Download and Build the Tutorial¶
Pick a reasonable directory on your machine, and run:
$ git clone https://github.com/geomesa/geomesa-tutorials.git
$ cd geomesa-tutorials
Note
You may need to download a particular release of the tutorials project to target a particular GeoMesa release. See About Tutorial Versions.
To build, run
$ mvn clean install -pl geomesa-examples-gdelt
Note
Ensure that the version of Accumulo, Hadoop, etc in
the root pom.xml match your environment.
Note
Depending on the version, you may also need to build GeoMesa locally. Instructions can be found under Installation.
Running the Ingest¶
Use hadoop jar to launch the Map/Reduce ingest job:
$ hadoop jar geomesa-examples-gdelt/target/geomesa-examples-gdelt-<version>.jar \
com.example.geomesa.gdelt.GDELTIngest \
-instanceId <accumulo-instance-id> \
-zookeepers <zookeeper-hosts-string> \
-user <username> -password <password> \
-auths <comma-separated-authorization-string> \
-tableName gdelt -featureName event \
-ingestFile hdfs:///gdelt/uncompressed/gdelt.tsv
Note that authorizations are optional. Unless you know that your table already exists with explicit authorizations, or that it will be created with default authorizations, you probably want to omit this parameter.
DataStore Initialization¶
GeoTools uses a SimpleFeatureType to
represent the schema for individual SimpleFeatures created from the
GDELT data. We can easily create a schema for the GDELT
SimpleFeatureType using the GeoTools DataUtilities
class.
The schema string is a comma separated list of attribute descriptors of
the form “:”, e.g. “Year:Integer”. Some attributes may have a third term
with an appended “hint”, e.g. “geom:Point:srid=4236”, and the default
geometry attribute is often prepended with an asterisk. For example, a
complete schema string for a SimpleFeatureType describing a city
with a latitude/longitude point, a name, and a population might be
“*geom:Point:srid=4326,cityname:String,population:Integer”.
This is how GDELTIngest.java creates the SimpleFeatureType for
the GDELT event data:
static List<String> attributes = Lists.newArrayList(
"GLOBALEVENTID:Integer",
"SQLDATE:Date",
"MonthYear:Integer",
"Year:Integer",
"FractionDate:Float",
//...
"*geom:Point:srid=4326"
);
String spec = Joiner.on(",").join(attributes);
SimpleFeatureType featureType = DataUtilities.createType(name, spec);
After we create the GDELT feature type, we have to tell GeoMesa which
field to use for the date index. We specify this field using the
SimpleFeatureType’s user data.
// This tells GeoMesa to use this attribute as the indexed date field
featureType.getUserData().put(SimpleFeatureTypes.DEFAULT_DATE_KEY, "SQLDATE");
Finally, we create the new feature type in GeoMesa as follows.

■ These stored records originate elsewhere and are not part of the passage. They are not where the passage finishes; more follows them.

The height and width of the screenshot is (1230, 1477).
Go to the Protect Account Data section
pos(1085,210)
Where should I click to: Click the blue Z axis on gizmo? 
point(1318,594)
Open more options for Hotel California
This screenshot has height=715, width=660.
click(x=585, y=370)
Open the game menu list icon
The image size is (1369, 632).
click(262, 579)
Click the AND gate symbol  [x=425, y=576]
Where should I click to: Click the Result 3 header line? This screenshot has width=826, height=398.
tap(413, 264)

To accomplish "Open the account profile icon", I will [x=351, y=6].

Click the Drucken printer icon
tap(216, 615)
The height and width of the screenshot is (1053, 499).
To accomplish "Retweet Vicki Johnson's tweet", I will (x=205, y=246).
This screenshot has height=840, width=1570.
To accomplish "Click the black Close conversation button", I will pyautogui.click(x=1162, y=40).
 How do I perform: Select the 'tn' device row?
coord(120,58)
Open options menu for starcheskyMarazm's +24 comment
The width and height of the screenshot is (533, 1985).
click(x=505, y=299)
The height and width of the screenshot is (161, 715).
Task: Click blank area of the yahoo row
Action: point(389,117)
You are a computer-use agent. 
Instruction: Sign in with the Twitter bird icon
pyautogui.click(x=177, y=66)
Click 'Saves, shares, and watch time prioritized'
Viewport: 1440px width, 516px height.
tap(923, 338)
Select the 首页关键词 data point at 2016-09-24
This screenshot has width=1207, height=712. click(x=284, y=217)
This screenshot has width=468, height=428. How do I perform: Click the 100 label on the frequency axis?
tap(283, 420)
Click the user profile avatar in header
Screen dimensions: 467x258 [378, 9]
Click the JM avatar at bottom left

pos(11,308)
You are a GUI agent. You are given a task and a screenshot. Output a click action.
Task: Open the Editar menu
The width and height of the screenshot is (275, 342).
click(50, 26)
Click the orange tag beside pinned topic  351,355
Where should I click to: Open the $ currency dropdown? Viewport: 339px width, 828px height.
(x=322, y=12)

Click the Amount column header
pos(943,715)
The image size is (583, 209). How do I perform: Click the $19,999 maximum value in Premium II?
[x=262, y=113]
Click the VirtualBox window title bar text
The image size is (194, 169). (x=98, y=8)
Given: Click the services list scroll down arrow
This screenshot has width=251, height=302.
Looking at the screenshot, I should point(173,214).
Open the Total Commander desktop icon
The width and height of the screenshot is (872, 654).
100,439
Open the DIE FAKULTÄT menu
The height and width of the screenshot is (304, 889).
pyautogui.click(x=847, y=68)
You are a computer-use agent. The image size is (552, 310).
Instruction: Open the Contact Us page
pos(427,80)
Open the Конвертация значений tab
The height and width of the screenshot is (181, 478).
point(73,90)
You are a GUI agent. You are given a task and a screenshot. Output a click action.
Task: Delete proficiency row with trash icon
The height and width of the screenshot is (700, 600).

ds.createSchema(featureType);
Mapper¶
In the setup method of the Mapper class, we create a
FeatureBuilder for the GDELT SimpleFeatureType we created in the
initialization.
String featureName = context.getConfiguration().get(GDELTIngest.FEATURE_NAME);
SimpleFeatureType featureType = GDELTIngest.buildGDELTFeatureType(featureName);
featureBuilder = new SimpleFeatureBuilder(featureType);
The input to the map method is a single line of the GDELT TSV file. We
split the line on tabs and extract the attributes of the data. We parse
the latitude and longitude field to set the default geometry of our
SimpleFeature.
GeoTools provides common conversions for most data types and some date
formats. However, any attribute strings that will not convert
automatically into the specified class need to be explicitly set on the
SimpleFeature. See “SQLDATE” below.
featureBuilder.reset();
featureBuilder.addAll(attributes);
Double lat = Double.parseDouble(attributes[LATITUDE_COL_IDX]);
Double lon = Double.parseDouble(attributes[LONGITUDE_COL_IDX]);
Geometry geom = geometryFactory.createPoint(new Coordinate(lon, lat));
SimpleFeature simpleFeature = featureBuilder.buildFeature(attributes[ID_COL_IDX]);
simpleFeature.setAttribute("SQLDATE", formatter.parse(attributes[DATE_COL_IDX]));
simpleFeature.setDefaultGeometry(geom);
We leverage the GeoMesaOutputFormat in order to write
SimpleFeatures to Accumulo. Once we have created the
SimpleFeature, all we have to do is write it to the output context:
context.write(new Text(), simpleFeature);
Analyze¶
GeoServer Setup¶
First, follow Installing GeoMesa Accumulo in GeoServer to set up the GeoMesa GeoServer plugin if you haven’t done so.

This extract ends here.